══ EXCERPT ══

Is regional media over-regulated?
Are local newspapers hampered by too much red tape, Alasdair Reid asks.
Margate... Kent town
Kent Messenger Group's bid to acquire the Kent Regional News and Media assets of Northcliffe Media was announced in July - and the Office of Fair Trading promptly announced that it was to solicit opinions, from all interested parties, as to the pros and cons of the deal.
The deadline was tight - submissions had to be in by 8 August, which made some in the local business communities of East Kent a little paranoid and jittery. Or as jittery as people get in Margate and environs - an area not exactly famed for its sensitive souls and nervous nellies.
Kent Regional News and Media's titles serve the Thanet, Swale, Shepway, Canterbury, Dover, Ashford and Medway areas.
Were they, some observers wondered, being stitched up? Some commentators argued that the proposed takeover might have implications for local jobs - Kent Messenger Group would clearly be looking to make savings as it rationalised an enlarged operation. And there might be some ad market implications, especially for those lacking clout in the media marketplace.
But there was also a recognition that, if a deal wasn't done, some or many or all of the Northcliffe titles could be under threat of closure. A local newspaper franchise has rarely been a licence to print money; but, in recent years, as the effects of the recession have exacerbated the problems of a medium struggling with longer term digital challenges, the scope for local extortion has diminished considerably.
The Kent proposal had, in other words, become a no-brainer. Or so we thought. Last week, the OFT announced it was referring the bid for a formal monopolies adjudication - and Kent Messenger Group promptly announced it was therefore dropping the whole bid.
The resources needed to continue this process would have been significant: and, in these straitened times, the company doesn't have the cash to pursue a fool's errand. Thus, the future for these titles - titles that (we assumed) the OFT believed it was trying to save - is now, arguably, rather bleak.
Geraldine Allinson, the chairman of Kent Messenger Group, points out that this was a relatively small transaction involving just seven weekly newspapers - and argues that it would have been good business not just for the company, but for advertisers and readers too. She states: "The local newspaper industry has welcomed the relaxation of local cross-media controls instigated by the Culture Secretary, Jeremy Hunt, abolishing restrictions upon local newspaper, TV and radio ownership in core circulation areas. However, as an industry, we stress that such liberalisation must be accompanied by a more realistic approach to local media mergers and assessment of competition in local media markets."
Understandably, Steve Auckland, the managing director of Northcliffe Media, tends to agree. He says: "Before the web, it was possible to imagine there could be regional press monopolies - but it's a completely different game now. Most advertisers split their budgets many ways - and no-one ever gives the lion's share to regional press.
"In our Kent deal, we hoped there might not be such a problem with red tape - and there were hints that (the regulatory process) might be relaxed. But that hasn't happened. The signal this now sends to the rest of the regional newspaper industry is that consolidation is going to be very hard to achieve. The result will be that titles may close - and that does no-one any favours."

═══

> _DESCRIPTION OF THE TASK_
According to the article on regional media regulation, by what date did submissions to the Office of Fair Trading have to be in? The rows are not required for this exercise.

══ RECORDS SHOWN ══

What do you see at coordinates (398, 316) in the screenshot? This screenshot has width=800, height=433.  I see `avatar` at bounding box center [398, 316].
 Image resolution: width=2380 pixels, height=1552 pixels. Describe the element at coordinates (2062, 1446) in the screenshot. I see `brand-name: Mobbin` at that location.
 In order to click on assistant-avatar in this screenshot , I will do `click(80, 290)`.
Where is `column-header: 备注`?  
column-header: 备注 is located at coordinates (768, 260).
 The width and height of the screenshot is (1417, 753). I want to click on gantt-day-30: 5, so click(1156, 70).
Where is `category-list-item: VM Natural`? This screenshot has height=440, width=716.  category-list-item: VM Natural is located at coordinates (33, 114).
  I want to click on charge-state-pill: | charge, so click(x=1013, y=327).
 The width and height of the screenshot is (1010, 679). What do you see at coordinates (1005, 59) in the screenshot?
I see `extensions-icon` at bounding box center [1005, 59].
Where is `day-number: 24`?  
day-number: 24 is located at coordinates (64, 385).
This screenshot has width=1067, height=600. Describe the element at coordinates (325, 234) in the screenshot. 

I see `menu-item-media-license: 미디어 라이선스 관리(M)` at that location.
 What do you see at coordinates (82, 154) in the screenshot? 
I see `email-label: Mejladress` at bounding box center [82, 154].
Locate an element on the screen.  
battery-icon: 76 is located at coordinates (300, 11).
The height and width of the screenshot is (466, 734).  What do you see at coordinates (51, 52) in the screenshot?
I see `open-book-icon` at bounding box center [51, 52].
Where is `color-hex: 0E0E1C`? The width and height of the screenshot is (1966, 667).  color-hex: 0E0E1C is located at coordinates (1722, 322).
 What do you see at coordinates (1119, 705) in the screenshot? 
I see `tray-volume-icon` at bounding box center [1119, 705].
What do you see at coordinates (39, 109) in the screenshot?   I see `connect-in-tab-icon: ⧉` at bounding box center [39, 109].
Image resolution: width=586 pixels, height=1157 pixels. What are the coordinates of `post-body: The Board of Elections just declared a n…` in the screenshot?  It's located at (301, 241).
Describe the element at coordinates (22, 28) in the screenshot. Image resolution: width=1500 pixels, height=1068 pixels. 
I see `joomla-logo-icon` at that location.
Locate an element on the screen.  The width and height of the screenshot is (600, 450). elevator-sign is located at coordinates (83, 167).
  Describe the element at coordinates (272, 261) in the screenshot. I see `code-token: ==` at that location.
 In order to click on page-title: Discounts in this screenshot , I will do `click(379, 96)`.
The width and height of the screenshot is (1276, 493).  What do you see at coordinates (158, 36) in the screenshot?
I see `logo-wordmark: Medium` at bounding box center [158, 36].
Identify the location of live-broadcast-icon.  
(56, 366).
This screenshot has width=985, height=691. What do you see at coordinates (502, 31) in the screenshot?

═══

> _ANSWER FOR THE TASK_
By 8 August.